Data section
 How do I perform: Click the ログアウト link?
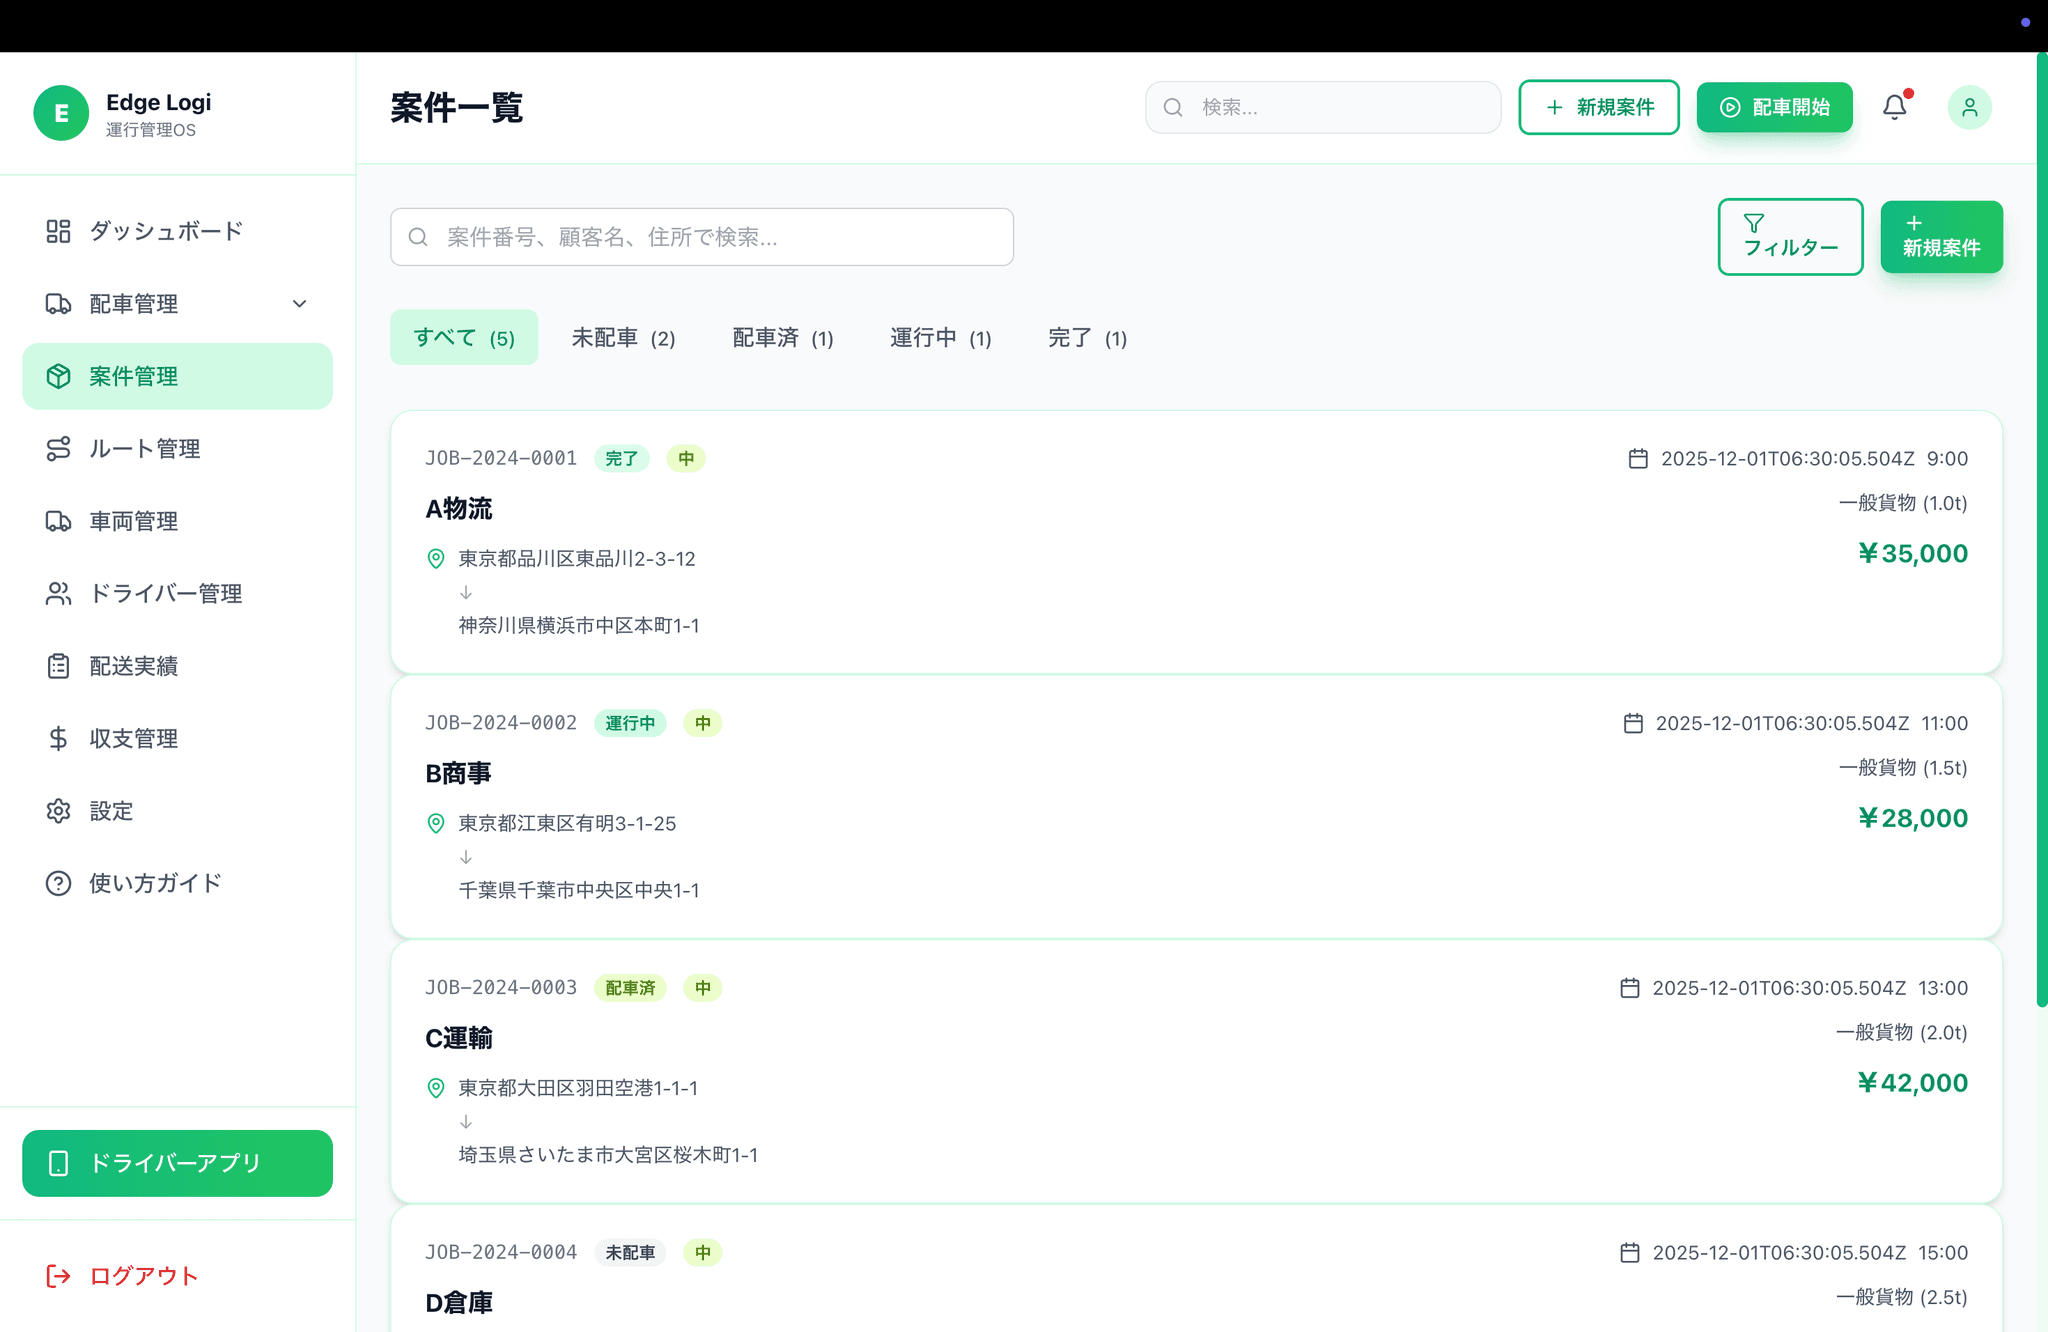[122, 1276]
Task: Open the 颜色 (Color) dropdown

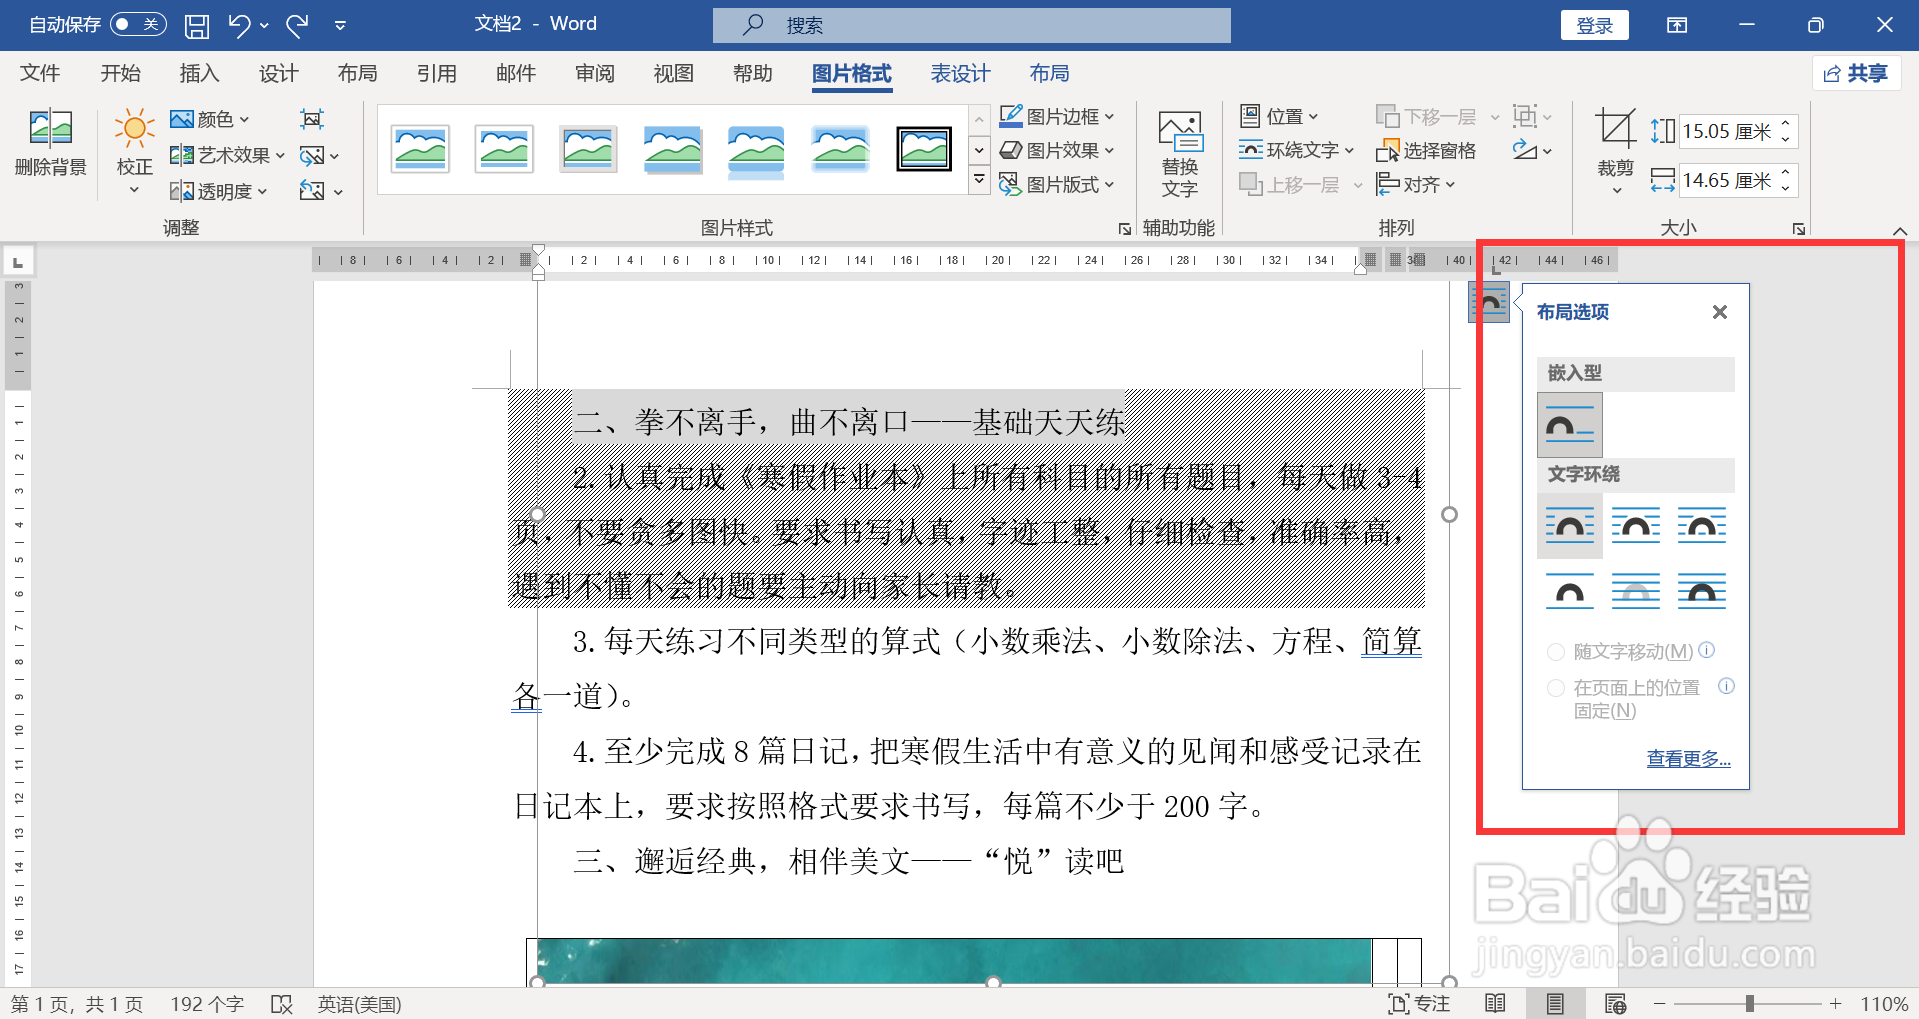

...

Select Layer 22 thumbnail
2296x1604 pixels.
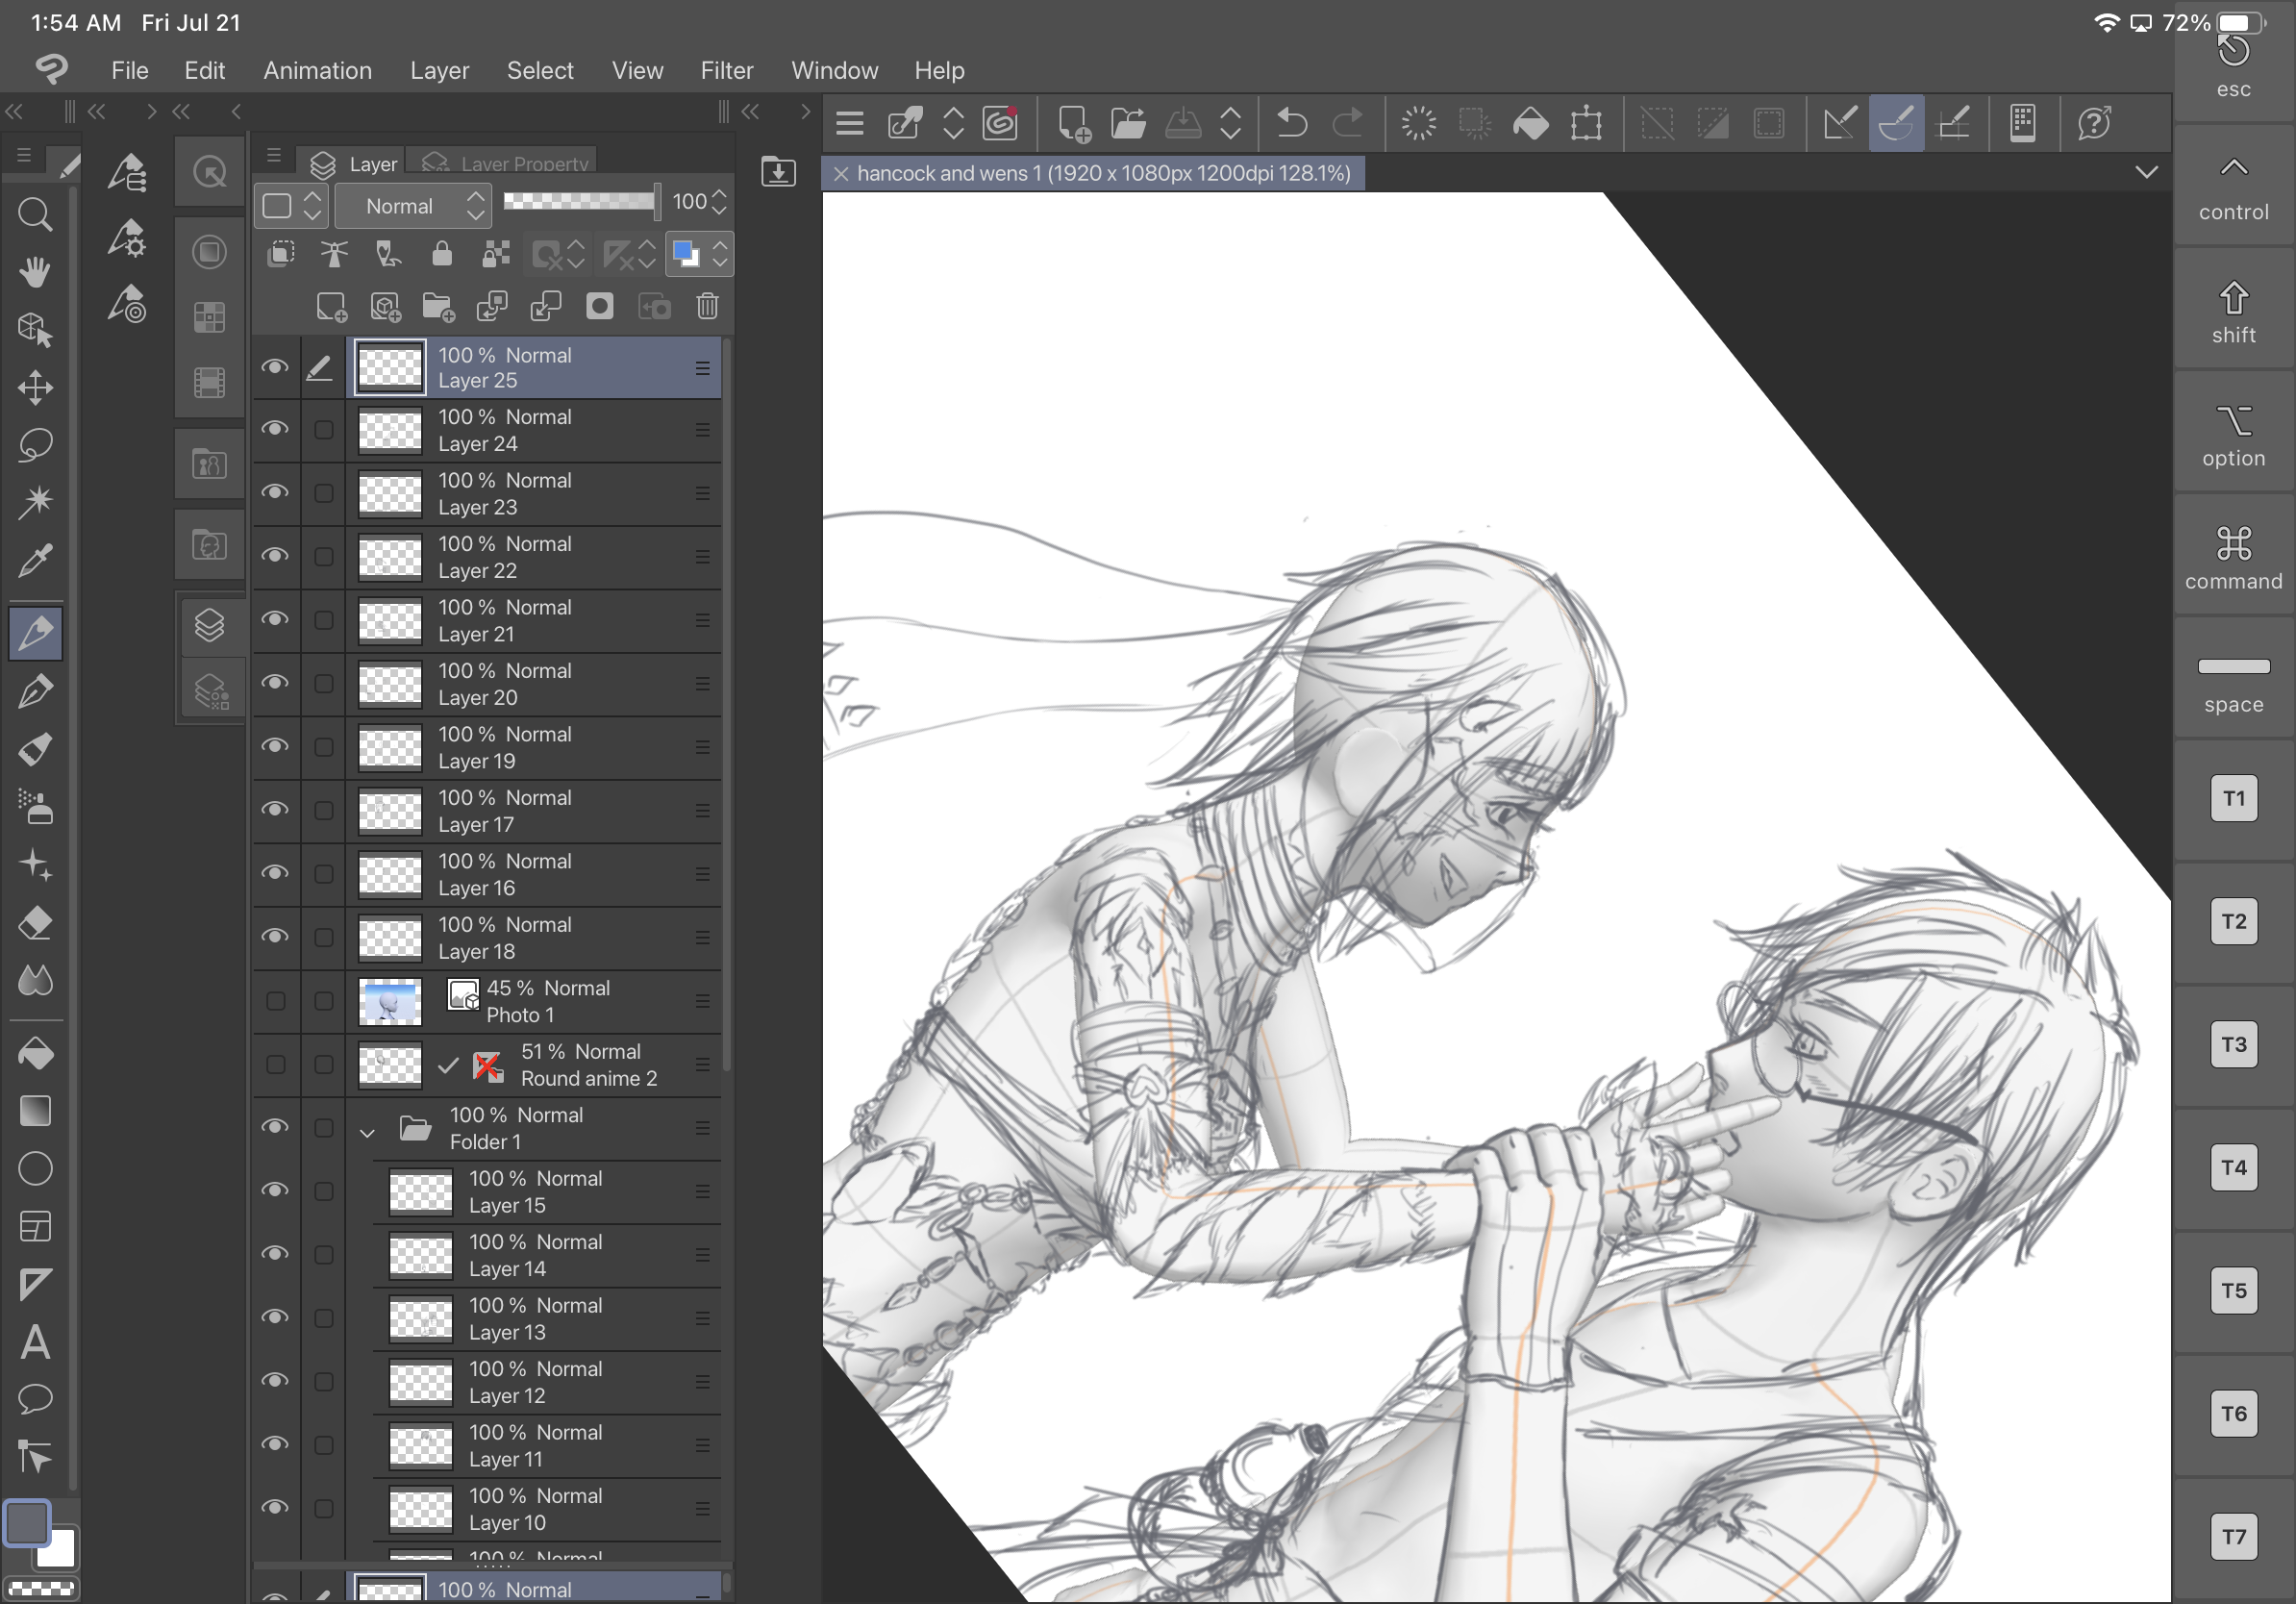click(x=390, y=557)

What you should do
Beginning with the line above that contains "How do I perform: Click the ログアウト link?" and finishing with the line that contains "Task: Open the 颜色 (Color) dropdown", print those lines exactly and only. Skip all pictures.

Task solution
 How do I perform: Click the ログアウト link?
[122, 1276]
Task: Open the 颜色 (Color) dropdown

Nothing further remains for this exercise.